Preview document (🔗 origineel)


Tweede Kamer der Staten-Generaal 2
Vergaderjaar 2022-2023

26 643 Informatie- en communicatietechnologie (ICT)

35 868 Wijziging van het voorstel van wet houdende algemene regels inzake het elektronisch verkeer in het publieke domein en inzake de generieke digitale infrastructuur (Wet digitale overheid)

Nr. 966 VERSLAG VAN EEN SCHRIFTELIJK OVERLEG

Vastgesteld 25 januari 2023

De vaste commissie voor Digitale Zaken heeft een aantal vragen en opmerkingen voorgelegd aan de Staatssecretaris van Binnenlandse Zaken en Koninkrijksrelaties over de brief van 26 september 2022 over de Voortgangsrapportage domein Toegang (Kamerstuk 26 643, nr. 914), over de brief van 10 oktober 2022 over de Ministeriële Regeling met eisen aan inlogmiddelen voor burgers en bedrijven (Kamerstuk 35 868, nr. 17) en over de brief van 23 september 2022 over Interbestuurlijk toezicht onder de Wet digitale overheid (Wdo) (Kamerstuk 35 868, nr. 16).

(Positiegegevens van woorden en items)
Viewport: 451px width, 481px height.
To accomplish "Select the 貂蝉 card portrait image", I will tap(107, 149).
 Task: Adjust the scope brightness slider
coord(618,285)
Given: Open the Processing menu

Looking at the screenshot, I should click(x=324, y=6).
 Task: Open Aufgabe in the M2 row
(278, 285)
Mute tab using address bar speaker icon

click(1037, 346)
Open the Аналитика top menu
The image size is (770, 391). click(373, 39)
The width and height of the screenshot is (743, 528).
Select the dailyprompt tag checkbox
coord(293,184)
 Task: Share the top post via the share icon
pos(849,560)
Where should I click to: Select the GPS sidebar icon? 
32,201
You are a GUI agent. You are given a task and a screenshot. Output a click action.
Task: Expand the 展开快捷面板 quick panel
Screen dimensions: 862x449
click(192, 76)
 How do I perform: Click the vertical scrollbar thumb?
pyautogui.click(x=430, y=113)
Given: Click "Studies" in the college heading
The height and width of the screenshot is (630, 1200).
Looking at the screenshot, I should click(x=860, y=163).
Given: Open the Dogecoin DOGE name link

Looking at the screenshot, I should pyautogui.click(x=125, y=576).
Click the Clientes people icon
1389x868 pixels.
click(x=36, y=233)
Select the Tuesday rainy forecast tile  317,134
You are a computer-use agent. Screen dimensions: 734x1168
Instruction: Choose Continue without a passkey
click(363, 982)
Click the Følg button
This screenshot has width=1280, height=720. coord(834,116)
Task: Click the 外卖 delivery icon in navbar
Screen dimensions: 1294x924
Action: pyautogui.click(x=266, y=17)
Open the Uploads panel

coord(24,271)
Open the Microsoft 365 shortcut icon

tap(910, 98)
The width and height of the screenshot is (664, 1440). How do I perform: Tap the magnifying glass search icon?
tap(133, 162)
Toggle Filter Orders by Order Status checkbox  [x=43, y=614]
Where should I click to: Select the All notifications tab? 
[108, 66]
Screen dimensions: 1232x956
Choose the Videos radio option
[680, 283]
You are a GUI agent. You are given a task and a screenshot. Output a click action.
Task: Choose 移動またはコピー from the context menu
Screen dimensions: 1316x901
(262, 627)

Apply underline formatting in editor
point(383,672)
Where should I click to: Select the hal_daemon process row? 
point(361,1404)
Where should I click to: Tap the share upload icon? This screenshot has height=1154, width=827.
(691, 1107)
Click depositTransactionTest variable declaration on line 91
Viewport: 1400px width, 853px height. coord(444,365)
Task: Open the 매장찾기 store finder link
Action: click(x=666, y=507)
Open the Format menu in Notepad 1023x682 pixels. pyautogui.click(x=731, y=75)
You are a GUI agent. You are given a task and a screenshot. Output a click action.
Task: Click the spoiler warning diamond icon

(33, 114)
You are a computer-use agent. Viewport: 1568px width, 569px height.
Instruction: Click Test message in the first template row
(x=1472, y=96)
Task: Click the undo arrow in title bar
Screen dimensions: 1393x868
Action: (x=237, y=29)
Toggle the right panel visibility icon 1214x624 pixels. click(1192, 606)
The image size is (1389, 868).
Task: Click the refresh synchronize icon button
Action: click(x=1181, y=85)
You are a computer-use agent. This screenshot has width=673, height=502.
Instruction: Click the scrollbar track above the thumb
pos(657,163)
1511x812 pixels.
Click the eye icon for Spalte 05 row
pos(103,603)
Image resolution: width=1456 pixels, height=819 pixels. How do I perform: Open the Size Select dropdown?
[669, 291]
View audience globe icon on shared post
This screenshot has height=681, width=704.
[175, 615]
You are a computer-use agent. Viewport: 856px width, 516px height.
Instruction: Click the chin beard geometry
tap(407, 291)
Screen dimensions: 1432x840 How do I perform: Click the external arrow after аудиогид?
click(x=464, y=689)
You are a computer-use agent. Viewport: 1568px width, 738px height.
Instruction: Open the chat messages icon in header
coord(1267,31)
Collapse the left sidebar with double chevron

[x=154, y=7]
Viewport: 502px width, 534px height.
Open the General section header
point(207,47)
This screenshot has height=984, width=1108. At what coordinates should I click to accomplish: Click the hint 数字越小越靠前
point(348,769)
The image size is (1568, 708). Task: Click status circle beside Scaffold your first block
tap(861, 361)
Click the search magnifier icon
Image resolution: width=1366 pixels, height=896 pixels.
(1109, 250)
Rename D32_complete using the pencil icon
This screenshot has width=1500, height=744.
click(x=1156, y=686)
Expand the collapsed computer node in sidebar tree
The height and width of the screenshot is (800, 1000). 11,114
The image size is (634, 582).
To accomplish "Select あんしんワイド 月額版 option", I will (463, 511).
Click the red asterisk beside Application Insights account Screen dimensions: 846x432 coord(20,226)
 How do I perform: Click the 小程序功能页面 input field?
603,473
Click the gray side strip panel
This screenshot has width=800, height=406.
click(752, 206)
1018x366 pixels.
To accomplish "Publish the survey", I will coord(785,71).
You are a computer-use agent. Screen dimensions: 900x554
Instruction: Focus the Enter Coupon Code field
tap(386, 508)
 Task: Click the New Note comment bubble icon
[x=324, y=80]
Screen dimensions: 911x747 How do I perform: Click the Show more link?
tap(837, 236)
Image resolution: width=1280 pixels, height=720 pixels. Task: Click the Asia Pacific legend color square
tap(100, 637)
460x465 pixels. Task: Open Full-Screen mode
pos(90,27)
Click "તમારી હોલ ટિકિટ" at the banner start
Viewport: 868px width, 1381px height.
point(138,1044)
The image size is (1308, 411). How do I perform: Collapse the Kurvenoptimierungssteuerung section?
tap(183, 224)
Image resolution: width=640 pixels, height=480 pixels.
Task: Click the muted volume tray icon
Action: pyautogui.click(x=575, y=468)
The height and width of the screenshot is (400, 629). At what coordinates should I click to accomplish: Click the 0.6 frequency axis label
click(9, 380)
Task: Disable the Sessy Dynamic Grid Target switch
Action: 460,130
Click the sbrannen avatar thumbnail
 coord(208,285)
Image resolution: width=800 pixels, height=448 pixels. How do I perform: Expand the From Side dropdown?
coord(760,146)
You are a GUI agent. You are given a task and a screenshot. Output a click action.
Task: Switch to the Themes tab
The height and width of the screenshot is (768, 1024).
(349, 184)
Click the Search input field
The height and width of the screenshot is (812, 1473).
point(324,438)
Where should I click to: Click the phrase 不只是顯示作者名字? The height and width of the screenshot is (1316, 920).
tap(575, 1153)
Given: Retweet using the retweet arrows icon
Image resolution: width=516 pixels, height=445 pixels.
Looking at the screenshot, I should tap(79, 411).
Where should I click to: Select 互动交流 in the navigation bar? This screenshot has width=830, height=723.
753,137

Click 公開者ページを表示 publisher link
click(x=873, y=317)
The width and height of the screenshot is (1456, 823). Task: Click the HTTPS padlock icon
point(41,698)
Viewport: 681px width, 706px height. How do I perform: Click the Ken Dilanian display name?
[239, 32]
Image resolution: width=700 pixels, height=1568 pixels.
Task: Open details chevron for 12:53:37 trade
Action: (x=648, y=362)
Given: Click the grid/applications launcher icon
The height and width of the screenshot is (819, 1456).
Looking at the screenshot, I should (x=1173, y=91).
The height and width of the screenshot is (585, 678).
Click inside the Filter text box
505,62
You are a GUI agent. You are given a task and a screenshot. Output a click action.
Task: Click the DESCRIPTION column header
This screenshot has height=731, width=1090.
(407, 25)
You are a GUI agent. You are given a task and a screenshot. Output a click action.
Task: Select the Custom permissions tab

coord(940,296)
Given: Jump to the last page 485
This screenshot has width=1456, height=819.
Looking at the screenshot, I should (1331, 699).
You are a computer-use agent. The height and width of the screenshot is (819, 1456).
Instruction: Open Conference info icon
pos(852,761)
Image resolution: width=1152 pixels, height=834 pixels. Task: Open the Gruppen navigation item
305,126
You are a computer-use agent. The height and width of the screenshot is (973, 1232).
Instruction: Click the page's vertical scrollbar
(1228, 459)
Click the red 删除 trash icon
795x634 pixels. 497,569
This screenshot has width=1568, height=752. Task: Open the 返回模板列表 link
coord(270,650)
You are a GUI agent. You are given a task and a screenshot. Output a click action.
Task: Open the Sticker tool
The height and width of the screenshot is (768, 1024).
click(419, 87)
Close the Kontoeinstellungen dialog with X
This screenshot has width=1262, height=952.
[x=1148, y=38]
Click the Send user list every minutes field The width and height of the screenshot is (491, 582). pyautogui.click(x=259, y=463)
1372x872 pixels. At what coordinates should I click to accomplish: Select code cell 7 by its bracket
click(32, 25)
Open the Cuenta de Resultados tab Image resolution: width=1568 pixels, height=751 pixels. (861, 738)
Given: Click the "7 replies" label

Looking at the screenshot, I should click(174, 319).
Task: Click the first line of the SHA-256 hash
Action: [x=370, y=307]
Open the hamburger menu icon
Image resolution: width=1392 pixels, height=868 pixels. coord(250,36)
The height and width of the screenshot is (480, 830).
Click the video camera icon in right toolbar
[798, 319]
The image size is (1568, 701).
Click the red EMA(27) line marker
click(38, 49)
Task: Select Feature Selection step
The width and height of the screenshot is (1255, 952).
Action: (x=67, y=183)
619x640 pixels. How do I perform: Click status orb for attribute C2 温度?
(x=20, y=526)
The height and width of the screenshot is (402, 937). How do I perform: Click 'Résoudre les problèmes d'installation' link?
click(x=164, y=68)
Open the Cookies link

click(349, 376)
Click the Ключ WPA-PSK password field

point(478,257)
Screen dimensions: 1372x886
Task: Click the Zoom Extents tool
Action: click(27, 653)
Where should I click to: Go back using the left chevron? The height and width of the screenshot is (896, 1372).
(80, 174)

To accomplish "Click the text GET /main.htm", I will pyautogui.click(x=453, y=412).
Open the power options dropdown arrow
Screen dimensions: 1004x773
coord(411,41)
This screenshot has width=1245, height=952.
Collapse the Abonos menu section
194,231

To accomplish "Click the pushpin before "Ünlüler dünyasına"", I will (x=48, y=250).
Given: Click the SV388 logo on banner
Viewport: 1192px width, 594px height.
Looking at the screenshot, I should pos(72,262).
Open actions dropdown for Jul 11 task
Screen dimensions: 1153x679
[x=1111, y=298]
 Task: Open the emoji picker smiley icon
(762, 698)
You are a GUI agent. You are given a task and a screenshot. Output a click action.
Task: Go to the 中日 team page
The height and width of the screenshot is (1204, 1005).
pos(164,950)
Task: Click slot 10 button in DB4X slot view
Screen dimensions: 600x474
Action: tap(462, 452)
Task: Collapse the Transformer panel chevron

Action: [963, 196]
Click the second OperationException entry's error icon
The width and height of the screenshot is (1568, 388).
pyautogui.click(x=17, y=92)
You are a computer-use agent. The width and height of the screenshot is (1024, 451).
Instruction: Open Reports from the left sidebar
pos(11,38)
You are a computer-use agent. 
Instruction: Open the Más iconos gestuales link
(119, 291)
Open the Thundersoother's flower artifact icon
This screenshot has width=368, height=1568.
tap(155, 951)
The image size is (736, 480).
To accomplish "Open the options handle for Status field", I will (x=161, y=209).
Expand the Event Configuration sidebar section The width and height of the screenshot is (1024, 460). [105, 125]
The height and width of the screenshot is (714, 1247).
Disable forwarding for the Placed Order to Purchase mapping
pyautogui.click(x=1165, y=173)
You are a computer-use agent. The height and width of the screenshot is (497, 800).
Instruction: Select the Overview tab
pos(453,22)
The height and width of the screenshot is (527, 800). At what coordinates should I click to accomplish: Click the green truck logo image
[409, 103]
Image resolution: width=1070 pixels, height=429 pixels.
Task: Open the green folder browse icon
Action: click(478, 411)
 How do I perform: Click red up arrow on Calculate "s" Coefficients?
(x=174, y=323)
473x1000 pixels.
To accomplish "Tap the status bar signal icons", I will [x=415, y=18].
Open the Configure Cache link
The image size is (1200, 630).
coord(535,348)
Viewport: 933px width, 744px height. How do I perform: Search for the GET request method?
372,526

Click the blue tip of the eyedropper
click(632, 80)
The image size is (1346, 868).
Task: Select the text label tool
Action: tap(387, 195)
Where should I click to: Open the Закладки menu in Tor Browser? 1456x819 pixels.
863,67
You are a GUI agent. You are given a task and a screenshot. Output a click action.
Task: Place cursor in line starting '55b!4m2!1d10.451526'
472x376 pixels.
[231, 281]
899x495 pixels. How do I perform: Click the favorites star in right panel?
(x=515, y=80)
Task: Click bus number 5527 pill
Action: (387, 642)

*TE DOEN*.
1. Welke brieven noemt het verslag? Geef bij elke brief de datum en het onderwerp.
2. Zet de alinea die begint met "De vaste commissie voor Digitale Zaken" uit het verslag om in een korte lijst met de belangrijkste feiten.
3. Neem uit het verslag letterlijk de tekst over van "26 643 Informatie- en" tot en met "(Wet digitale overheid)".

*ANTWOORDEN*.
1.
- 26 september 2022: Voortgangsrapportage domein Toegang (Kamerstuk 26 643, nr. 914)
- 10 oktober 2022: Ministeriële Regeling met eisen aan inlogmiddelen voor burgers en bedrijven (Kamerstuk 35 868, nr. 17)
- 23 september 2022: Interbestuurlijk toezicht onder de Wet digitale overheid (Wdo) (Kamerstuk 35 868, nr. 16)

2.
- Afzender: de vaste commissie voor Digitale Zaken
- Ontvanger: de Staatssecretaris van Binnenlandse Zaken en Koninkrijksrelaties
- Inhoud: vragen en opmerkingen over drie brieven:
  - brief van 26 september 2022 over de Voortgangsrapportage domein Toegang (Kamerstuk 26 643, nr. 914)
  - brief van 10 oktober 2022 over de Ministeriële Regeling met eisen aan inlogmiddelen voor burgers en bedrijven (Kamerstuk 35 868, nr. 17)
  - brief van 23 september 2022 over Interbestuurlijk toezicht onder de Wet digitale overheid (Wdo) (Kamerstuk 35 868, nr. 16)

3.
26 643 Informatie- en communicatietechnologie (ICT)

35 868 Wijziging van het voorstel van wet houdende algemene regels inzake het elektronisch verkeer in het publieke domein en inzake de generieke digitale infrastructuur (Wet digitale overheid)